TASK DESCRIPTION
Copy out every line of the records where the string "computer" occurs.

DATA FOR THE TASK
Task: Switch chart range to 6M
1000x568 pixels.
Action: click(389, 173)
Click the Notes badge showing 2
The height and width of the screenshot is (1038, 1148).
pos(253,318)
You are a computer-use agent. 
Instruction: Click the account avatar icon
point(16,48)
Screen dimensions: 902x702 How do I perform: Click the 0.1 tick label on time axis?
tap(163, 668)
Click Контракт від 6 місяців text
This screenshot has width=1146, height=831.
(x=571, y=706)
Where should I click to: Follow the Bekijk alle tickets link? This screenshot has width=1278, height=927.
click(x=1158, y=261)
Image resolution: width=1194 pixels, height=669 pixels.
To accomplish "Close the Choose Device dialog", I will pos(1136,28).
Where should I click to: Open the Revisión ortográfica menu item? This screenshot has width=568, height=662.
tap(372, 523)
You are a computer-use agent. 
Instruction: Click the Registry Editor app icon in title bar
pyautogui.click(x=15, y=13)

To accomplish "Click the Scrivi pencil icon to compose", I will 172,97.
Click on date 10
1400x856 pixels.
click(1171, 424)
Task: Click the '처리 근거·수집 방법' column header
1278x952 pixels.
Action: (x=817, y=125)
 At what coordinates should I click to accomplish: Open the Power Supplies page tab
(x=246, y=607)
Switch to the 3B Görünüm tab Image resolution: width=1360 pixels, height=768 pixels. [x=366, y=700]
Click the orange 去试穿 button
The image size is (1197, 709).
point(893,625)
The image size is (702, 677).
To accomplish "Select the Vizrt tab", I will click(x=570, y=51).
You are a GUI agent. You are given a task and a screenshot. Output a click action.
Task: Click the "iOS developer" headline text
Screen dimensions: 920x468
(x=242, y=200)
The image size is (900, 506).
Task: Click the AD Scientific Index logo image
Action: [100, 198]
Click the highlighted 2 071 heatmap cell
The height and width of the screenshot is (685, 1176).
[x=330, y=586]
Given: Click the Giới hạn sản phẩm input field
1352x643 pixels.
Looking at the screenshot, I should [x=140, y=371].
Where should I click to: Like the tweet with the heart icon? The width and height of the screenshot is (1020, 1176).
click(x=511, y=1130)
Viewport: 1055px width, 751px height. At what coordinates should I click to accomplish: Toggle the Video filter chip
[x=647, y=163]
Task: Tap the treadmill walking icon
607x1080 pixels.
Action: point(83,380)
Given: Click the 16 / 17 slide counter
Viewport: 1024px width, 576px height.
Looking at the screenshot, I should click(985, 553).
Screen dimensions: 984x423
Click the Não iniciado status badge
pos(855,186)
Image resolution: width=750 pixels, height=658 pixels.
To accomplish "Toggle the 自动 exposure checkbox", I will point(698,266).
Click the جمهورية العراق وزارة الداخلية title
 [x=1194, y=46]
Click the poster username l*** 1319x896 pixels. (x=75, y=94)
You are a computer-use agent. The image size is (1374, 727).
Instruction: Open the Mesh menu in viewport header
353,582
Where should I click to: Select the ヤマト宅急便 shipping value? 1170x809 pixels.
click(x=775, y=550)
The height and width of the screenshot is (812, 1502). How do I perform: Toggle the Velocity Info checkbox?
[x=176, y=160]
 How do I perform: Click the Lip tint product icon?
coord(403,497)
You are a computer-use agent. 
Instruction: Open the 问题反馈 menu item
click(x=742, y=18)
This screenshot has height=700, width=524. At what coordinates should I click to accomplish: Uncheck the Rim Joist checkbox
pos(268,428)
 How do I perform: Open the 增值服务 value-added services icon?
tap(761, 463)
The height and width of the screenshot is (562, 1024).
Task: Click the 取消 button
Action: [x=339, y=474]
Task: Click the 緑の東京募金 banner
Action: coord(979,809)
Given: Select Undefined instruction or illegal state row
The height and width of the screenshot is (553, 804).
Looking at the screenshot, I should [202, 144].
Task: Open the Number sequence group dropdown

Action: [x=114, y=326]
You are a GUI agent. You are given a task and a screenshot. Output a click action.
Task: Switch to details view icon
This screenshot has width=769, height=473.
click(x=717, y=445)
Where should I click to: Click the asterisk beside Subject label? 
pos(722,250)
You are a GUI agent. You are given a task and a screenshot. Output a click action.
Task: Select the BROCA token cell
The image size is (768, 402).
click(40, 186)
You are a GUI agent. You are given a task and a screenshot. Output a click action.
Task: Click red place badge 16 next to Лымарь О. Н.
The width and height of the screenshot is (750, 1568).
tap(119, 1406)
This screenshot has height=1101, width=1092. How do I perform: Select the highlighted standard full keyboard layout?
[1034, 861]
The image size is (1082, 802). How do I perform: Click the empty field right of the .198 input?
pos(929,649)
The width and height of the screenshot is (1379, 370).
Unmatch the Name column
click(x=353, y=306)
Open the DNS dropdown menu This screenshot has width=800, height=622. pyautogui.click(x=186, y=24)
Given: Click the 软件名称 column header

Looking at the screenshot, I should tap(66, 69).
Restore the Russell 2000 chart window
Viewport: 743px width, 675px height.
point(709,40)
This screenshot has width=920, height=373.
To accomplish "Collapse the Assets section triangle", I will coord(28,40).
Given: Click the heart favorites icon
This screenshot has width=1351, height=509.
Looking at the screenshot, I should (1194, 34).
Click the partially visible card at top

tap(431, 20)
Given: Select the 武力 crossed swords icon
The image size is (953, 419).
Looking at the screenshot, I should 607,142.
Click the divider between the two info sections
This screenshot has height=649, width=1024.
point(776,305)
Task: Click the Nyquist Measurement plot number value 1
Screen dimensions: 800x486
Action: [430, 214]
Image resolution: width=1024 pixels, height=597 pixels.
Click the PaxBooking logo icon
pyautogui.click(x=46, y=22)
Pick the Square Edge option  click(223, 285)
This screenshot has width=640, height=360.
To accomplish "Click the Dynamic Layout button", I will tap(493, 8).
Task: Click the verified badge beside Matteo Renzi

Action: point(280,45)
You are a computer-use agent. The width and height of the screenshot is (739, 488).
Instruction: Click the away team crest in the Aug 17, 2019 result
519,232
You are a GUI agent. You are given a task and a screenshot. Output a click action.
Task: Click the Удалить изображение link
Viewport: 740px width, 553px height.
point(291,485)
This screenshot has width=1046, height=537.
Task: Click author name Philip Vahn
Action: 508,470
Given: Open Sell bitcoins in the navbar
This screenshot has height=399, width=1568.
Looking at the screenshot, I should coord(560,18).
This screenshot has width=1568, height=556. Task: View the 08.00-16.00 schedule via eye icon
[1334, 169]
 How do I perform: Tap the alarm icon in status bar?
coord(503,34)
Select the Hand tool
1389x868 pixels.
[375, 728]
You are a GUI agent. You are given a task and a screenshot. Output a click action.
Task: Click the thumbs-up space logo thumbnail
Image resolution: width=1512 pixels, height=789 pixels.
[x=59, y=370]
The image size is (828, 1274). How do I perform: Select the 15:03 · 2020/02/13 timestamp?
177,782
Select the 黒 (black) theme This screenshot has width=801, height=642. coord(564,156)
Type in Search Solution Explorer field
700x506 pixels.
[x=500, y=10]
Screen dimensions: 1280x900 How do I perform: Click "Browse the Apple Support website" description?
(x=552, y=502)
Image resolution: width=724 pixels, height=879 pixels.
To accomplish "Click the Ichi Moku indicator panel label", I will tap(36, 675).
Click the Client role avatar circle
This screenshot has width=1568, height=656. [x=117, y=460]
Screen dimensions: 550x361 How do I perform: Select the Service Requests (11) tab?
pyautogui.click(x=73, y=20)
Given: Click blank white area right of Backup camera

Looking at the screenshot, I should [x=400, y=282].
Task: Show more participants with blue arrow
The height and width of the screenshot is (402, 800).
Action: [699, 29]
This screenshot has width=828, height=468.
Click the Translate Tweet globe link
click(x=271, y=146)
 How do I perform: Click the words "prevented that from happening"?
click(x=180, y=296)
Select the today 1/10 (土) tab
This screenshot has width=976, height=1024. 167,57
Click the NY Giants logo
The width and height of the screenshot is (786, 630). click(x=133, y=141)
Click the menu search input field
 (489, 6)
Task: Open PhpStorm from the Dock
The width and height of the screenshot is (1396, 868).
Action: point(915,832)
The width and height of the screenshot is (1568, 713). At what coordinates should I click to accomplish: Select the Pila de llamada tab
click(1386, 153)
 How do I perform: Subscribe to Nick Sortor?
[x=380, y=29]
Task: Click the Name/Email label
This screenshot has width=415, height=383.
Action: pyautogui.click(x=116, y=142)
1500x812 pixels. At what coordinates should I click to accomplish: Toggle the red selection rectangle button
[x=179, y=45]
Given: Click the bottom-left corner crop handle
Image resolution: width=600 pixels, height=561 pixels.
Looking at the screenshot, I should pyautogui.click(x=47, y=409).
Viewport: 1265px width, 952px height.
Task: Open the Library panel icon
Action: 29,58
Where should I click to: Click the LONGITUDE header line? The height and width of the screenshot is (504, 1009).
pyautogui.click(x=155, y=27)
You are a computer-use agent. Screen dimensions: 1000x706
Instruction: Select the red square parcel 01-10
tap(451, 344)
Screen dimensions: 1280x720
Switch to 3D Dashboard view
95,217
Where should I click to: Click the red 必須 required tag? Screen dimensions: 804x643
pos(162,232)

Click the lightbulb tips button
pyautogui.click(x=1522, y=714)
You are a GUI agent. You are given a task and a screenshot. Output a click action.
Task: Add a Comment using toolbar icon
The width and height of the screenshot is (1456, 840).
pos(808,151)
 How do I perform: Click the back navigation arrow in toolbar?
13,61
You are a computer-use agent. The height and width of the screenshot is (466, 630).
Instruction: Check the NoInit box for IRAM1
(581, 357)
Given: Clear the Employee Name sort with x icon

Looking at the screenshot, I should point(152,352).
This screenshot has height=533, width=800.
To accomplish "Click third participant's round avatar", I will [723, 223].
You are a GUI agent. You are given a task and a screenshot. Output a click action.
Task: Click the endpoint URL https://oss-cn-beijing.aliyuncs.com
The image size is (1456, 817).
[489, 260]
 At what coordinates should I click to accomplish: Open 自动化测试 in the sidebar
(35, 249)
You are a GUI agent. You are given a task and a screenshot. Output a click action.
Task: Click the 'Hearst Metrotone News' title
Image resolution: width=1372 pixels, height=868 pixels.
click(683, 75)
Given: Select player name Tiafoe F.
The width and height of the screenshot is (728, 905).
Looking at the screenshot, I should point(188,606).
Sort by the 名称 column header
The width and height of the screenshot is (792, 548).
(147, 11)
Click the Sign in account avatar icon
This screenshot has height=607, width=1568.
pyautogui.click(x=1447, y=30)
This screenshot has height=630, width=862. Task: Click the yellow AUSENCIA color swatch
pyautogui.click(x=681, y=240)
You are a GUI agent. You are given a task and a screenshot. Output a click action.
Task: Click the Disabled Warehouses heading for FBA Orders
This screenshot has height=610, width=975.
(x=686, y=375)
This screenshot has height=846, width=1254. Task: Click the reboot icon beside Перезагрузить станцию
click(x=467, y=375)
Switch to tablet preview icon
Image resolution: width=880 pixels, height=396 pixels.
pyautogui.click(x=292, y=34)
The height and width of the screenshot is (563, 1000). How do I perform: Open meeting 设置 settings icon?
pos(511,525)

ANSWER SECTION
You are a computer-use agent. 
You are a computer-use agent. 
You are a computer-use agent. The image size is (1374, 727).
You are a computer-use agent. 
You are a computer-use agent. The width and height of the screenshot is (739, 488).
You are a computer-use agent. Screen dimensions: 1000x706
You are a computer-use agent. The height and width of the screenshot is (466, 630).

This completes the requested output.